Cuarto de muestras
Carmen Oteo
Otra vez
Nunca digas nunca jamás, dijo Bond, James Bond. Pero uno, qué le vamos a hacer, está lejos de ser Bond y, por muchas vueltas que dé la vida, a estas alturas no se ve corriendo maratones. Ni ahora ni nunca. Desde el lejano año 1987 no doy una carrera continua de grado, si es que entonces lo eran, sólo por fuerza. Por la fuerza menor de pillar un autobús o alcanzar una sombrilla playera desclavada por el viento, o por la mayor de atender a mi hija caída inconsciente en una plaza o la de despejar la incertidumbre por la intuida muerte de mi madre, carreras ambas a vida o muerte. Y pare usted de contar. Por más que entusiastas compañeras de trabajo, que han llegado a perder uñas de los pies por el supuestamente placentero ejercicio de correr, cuenten sobre los beneficios de la práctica de deportes, con su liberación de endorfinas que, afirman, logra cotas casi equiparables al placer sexual, o viejos amigos, si un día enclenques ahora de hombros anchos y brazos como troncos bajo los pies de un aizkolari, hablen del palpitante estado en que viven desde que sus días están guiados por el ejercicio físico habitual, no, no pienso convertirme en un atleta tardío.

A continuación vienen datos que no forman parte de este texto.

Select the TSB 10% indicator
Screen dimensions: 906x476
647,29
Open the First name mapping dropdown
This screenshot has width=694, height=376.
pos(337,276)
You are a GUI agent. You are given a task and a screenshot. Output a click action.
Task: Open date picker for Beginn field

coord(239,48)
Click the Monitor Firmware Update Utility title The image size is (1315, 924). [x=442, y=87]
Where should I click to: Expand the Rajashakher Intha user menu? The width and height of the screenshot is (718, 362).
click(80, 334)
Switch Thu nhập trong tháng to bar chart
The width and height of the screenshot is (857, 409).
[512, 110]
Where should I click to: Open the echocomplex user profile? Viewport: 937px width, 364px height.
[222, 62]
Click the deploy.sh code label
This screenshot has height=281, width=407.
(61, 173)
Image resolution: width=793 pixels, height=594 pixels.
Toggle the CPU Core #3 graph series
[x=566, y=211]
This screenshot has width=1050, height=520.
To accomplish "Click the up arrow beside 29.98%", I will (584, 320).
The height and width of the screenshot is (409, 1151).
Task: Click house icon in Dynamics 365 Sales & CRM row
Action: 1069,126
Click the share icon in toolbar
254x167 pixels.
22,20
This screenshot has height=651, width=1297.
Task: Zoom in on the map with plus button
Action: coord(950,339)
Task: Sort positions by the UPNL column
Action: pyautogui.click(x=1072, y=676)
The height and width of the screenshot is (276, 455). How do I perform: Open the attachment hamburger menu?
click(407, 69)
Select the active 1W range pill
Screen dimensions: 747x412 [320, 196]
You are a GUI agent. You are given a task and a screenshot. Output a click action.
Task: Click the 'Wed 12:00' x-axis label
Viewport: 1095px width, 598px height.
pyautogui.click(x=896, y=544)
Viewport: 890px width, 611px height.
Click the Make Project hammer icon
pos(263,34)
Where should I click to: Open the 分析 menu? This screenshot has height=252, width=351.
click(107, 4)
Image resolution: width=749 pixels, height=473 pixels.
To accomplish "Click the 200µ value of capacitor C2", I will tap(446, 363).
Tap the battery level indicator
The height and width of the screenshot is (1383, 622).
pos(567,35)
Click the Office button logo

Entre otras razones, para no acabar como José María Aznar, o como Pablo Motos. Se puede entender que artistas que giran y giran sin parar, dando largos conciertos por todo el mundo durante decenios, como Bruce Springsteen, hayan acabado desarrollando cierta musculatura. Pero uno mira la tableta abdominal del setentón Aznar, cuyos antebrazos ahora parecen cincelados por Miguel Ángel (no Rodríguez), o los pectorales del casi sesentón Pablo Motos, e inevitablemente vienen a las mientes los chavales escuálidos y avergonzados de sus cuerpos blandos y faltos de tono muscular que debieron de ser. Tanto como para remediarlo más de media vida después. Ponerse a esculpir los músculos antes inexistentes de esa manera obsesiva una vez superadas la adolescencia y la juventud resulta un tanto ridículo. Como si pretendieran reescribir su adolescencia, quizá llena de complejos, desde este hoy entregado al juvenil culto al cuerpo. Pero los músculos no engañan: por mucho que traten de suplantar a los esmirriados mozos que fueron, los viejunos educados entre sermones que llevan dentro acaban saliendo por sus bocas. Por la boca muere el pez. Y Oscar Wilde, que añadió Fernando Pessoa, un canijo leptosomático que jamás empuñó una pesa, por cierto. Estos atletas tardíos pregonan incansables las bondades del deporte e intentan convertirnos a su recién descubierta fe. Igual también uno esté sermoneando, aunque al menos sin cinta en la frente, ni móvil del tamaño de un grill adherido a un brazo, ni botes permanentes sobre los dos pies para no perder el ritmo, ni, vade retro, sudor empapando una toalla al cuello. Los sudores no se exhiben. El día en que alguien alabó el sudor no laboral de tu frente empezó la verdadera decadencia de Occidente.